- _TASK OBJECTIVE_
Reproduce exactly the lines below, starting at the line that contains "Open the more-options" and ending with the last line of the records, both included; leave out any pictures.

- _GIVEN DATA_
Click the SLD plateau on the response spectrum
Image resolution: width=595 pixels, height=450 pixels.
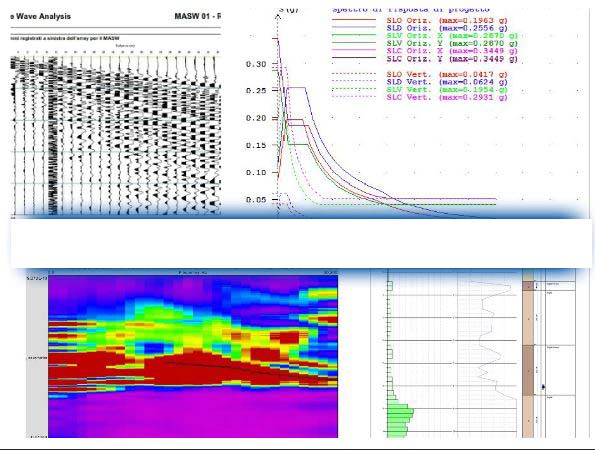296,88
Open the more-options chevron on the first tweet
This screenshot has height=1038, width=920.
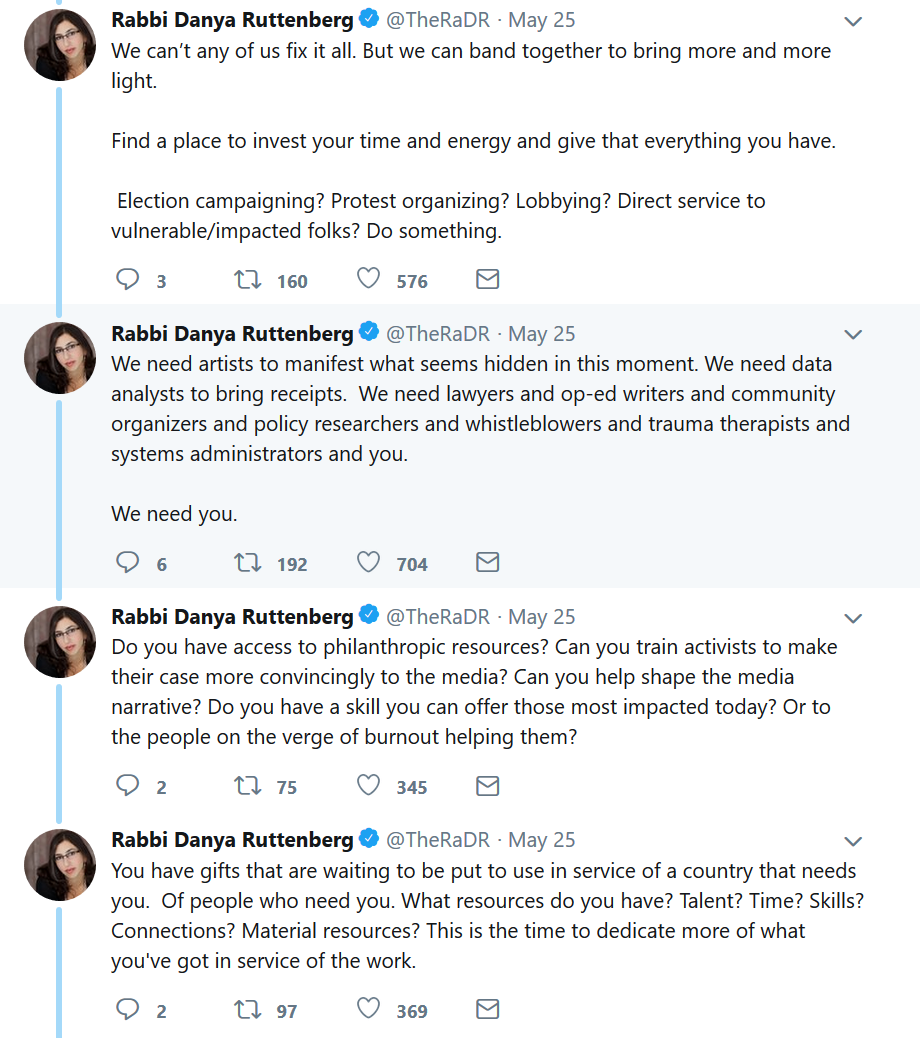pyautogui.click(x=853, y=21)
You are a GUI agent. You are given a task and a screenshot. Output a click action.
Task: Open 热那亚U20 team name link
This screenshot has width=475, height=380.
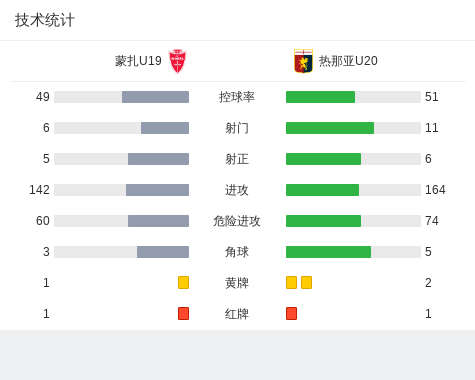click(348, 61)
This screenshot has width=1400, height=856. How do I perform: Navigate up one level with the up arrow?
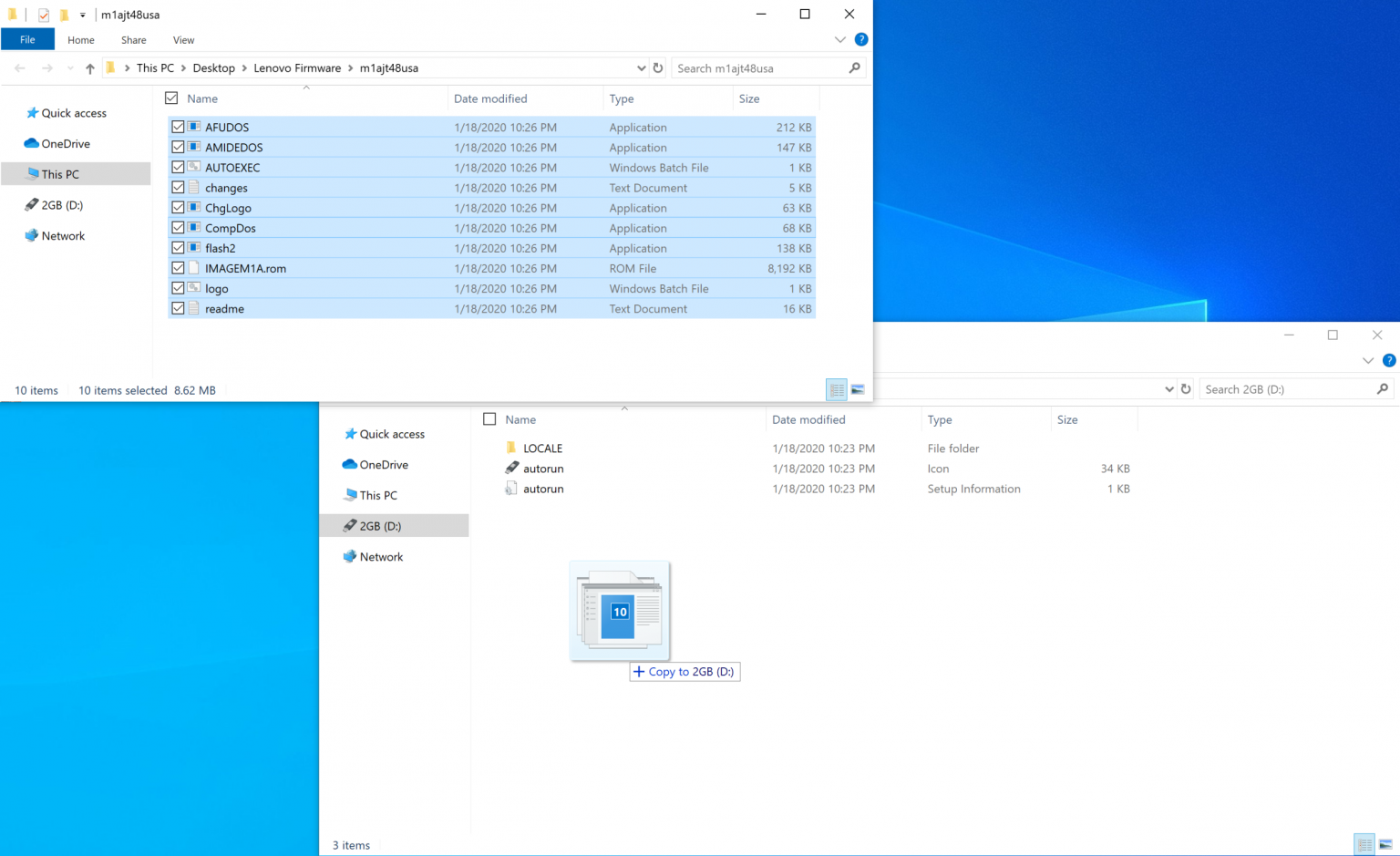click(89, 67)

- _EXPECTED ANSWER_
Open the more-options chevron on the first tweet
This screenshot has height=1038, width=920.
pyautogui.click(x=853, y=21)
You are a GUI agent. You are given a task and a screenshot. Output a click action.
Task: Open 热那亚U20 team name link
This screenshot has width=475, height=380.
click(348, 61)
This screenshot has width=1400, height=856. How do I perform: Navigate up one level with the up arrow?
click(89, 67)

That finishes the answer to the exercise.